Stated problem >> Which lines in the records below contain the word "Save"? Pick out each of them and copy it in full.

#### Supplied material ####

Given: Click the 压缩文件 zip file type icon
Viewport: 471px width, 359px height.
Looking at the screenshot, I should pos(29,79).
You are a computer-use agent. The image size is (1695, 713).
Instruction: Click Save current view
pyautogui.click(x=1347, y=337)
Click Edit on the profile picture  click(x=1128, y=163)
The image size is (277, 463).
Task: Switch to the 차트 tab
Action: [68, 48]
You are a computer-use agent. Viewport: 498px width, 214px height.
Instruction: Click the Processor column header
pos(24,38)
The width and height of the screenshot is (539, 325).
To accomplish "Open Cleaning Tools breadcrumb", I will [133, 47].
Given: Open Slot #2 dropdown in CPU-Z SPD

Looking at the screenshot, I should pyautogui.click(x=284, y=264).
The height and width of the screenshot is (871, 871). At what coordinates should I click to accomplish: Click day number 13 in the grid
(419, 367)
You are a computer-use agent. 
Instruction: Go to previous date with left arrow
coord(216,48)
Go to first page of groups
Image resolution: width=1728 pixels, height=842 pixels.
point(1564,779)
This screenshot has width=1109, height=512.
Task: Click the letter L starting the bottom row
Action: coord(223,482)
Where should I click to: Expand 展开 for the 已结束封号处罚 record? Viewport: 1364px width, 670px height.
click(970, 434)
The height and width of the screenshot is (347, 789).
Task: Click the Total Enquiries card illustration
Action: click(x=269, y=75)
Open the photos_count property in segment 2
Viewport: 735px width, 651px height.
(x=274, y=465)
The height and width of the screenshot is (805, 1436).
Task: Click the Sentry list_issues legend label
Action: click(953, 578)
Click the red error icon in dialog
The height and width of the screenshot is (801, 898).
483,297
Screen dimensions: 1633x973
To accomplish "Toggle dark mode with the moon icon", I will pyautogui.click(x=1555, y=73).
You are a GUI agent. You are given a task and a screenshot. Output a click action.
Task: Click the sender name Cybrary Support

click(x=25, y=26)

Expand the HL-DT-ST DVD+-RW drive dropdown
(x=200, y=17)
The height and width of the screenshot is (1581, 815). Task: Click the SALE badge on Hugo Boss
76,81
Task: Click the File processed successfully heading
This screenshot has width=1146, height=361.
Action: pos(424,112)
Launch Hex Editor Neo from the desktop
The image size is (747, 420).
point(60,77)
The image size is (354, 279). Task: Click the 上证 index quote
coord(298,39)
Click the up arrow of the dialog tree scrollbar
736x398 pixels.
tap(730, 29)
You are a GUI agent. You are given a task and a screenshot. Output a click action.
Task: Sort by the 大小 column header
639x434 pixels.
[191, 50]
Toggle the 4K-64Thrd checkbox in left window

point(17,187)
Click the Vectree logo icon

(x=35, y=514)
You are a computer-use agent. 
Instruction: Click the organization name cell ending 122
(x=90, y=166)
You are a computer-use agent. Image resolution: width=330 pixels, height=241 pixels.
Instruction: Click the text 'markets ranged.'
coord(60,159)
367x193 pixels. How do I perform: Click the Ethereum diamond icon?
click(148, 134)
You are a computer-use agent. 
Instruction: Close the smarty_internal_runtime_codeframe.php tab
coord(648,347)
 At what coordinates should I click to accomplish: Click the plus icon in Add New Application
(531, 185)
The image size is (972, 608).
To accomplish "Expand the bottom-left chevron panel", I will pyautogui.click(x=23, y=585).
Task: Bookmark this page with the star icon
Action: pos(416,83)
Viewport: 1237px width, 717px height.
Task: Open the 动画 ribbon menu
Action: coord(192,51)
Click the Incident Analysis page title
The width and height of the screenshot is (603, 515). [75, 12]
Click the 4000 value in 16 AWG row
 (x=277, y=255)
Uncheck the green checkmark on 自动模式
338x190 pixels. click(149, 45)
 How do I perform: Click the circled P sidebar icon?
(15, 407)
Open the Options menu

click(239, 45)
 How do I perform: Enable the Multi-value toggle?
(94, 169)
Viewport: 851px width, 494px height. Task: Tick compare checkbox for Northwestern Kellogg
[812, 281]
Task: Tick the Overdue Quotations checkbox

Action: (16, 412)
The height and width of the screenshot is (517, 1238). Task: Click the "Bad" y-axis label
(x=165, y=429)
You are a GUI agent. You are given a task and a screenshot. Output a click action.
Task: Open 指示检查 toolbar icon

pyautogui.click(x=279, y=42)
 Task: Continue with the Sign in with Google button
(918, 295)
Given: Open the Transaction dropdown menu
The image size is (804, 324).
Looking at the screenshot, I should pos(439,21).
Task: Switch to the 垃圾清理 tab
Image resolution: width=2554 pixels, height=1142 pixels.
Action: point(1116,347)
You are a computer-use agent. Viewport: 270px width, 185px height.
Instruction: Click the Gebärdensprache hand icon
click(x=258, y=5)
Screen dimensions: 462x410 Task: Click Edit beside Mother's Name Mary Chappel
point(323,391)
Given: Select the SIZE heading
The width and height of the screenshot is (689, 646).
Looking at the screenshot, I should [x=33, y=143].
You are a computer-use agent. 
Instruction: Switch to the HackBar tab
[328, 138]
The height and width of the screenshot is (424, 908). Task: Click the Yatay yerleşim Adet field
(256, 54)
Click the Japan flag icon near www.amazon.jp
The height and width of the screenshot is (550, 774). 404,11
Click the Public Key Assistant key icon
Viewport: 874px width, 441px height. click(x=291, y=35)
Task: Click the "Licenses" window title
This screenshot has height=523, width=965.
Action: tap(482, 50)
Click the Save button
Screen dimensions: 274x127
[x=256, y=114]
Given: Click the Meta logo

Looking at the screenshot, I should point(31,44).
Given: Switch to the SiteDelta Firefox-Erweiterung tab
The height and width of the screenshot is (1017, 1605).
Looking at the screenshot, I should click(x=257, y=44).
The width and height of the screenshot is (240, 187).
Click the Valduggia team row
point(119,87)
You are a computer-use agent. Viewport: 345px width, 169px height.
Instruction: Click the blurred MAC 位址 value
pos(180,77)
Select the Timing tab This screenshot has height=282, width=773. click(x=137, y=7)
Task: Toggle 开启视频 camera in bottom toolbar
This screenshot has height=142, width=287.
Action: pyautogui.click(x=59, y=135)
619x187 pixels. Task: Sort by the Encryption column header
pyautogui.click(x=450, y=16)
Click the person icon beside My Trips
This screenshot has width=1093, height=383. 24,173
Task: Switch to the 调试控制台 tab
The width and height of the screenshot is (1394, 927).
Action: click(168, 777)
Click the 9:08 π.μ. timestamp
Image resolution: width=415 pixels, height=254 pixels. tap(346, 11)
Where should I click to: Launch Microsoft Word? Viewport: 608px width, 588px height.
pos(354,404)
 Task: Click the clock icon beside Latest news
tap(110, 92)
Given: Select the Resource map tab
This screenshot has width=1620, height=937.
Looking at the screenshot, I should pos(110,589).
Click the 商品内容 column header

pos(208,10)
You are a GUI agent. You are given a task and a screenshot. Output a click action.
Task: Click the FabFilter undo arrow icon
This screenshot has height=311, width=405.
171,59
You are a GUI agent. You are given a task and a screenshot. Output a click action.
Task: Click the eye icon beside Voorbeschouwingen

####

Output below >>
Instruction: Click Save current view
Click the Save button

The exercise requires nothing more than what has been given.